Housing Authority, Town of

Wallingford,

 
  Respondent February 24, 2010
       

 

The above-captioned matter was heard as a contested case on September 18, 2009, at which time the complainant and the respondent appeared, stipulated to certain facts and presented testimony, exhibits and argument on the complaint.  For purposes of hearing, the above-captioned matter was consolidated with Docket #FIC 2009-444, Wesley S. Lubee, Jr. v.

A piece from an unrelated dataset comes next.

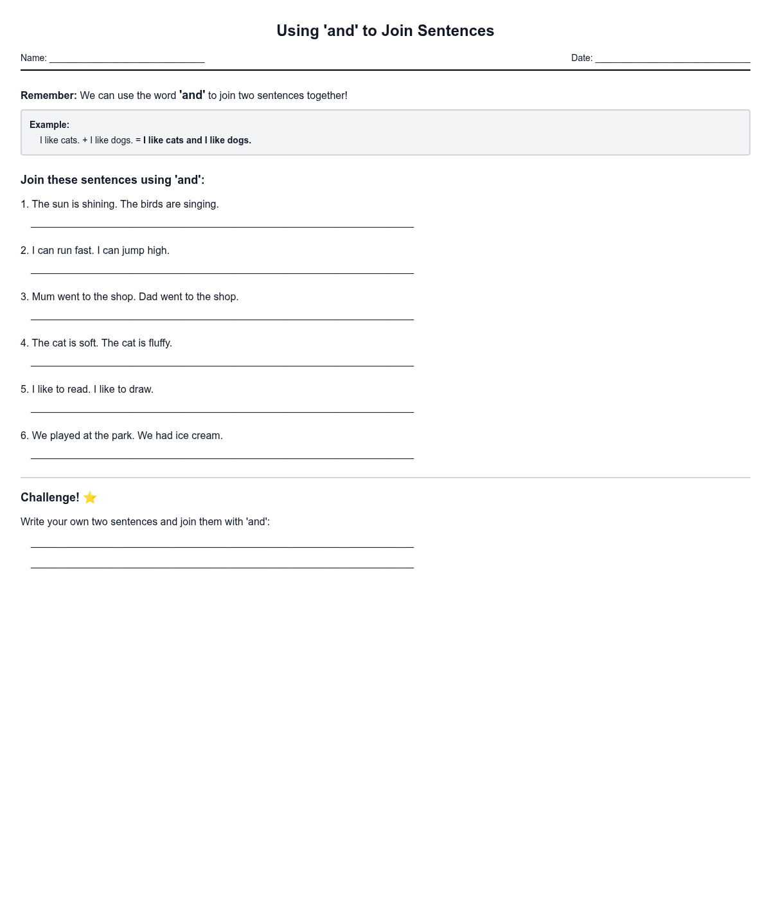Click the answer line for the ice cream sentence
The height and width of the screenshot is (900, 771).
coord(222,455)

Housing Authority, Town of Wallingford.

 

After consideration of the entire record, the following facts are found and conclusions of law are reached:

1.      The respondent is a public agency within the meaning of 1-200(1), G.S.

 

2.      By letter dated March 9, 2009 and filed on March 10, 2009, the complainant appealed to this Commission alleging that the respondent violated the Freedom of Information (“FOI”) Act by:

 

a.       adopting a policy at its February 26, 2009 meeting “that all visitations to review or scan public records must be by appointment at the discretion of the Authority and are to be limited to 30 minutes per visit;

 

b.      adopting a “$.50 per page fee for scanning with no monetary limitation;”

 

c.       having by-laws which provide in part that “if all commissioners of the Authority are present at a special meeting, any and all business may be transacted at such special meeting;”

 

d.      having by-laws that “require regular meetings to be convened without notices containing a proposed agenda;”

 

e.       having by-laws that permit the respondent’s December meeting to be held without notice;

 

f.       grudgingly acquiescing to the complainant’s request for notice by mail of each regular or special meeting;

 

g.      permitting a Linda L. Daley, to attend the executive session convened during the respondent’s January 22, 2009 meeting;

 

h.      and charging fifty cents per page for copies of public records instead of twenty-five cents per page.

 

3.      With respect to the allegations described in paragraph 2a, above, 1-210(a), G.S., provides that:

 

Except as otherwise provided by any federal law or state statute, all records maintained or kept on file by any public agency, whether or not such records are required by any law or by any rule or regulation, shall be public records and every person shall have the right to (1) inspect such records promptly during regular office or business hours, (2) copy such records in accordance with subsection (g) of section 1-212, or (3) receive a copy of such records in accordance with section 1-212.  Any agency rule or regulation, or part thereof, that conflicts with the provisions of this subsection or diminishes or curtails in any way the rights granted by this subsection shall be void. 

 

4.      In Advisory Opinion #51, In the Matter of a Request for Declaratory Ruling, Third Taxing District of the City of Norwalk, Applicant (Notice of Final Decision dated January 11, 1982) the Commission advised that 1-210(a), G.S.,

 

does not explicitly empower an agency to require that a person make an appointment to inspect public records.  Nor does the language of the statute imply the power to impose such a precondition.  Obviously, as custodian of its public records, an agency has the right to take necessary steps to protect them from destruction or mutilation.  And these steps may properly include supervision of the documents while they are being inspected pursuant to Conn. Gen. Stat. 1‑19(a). 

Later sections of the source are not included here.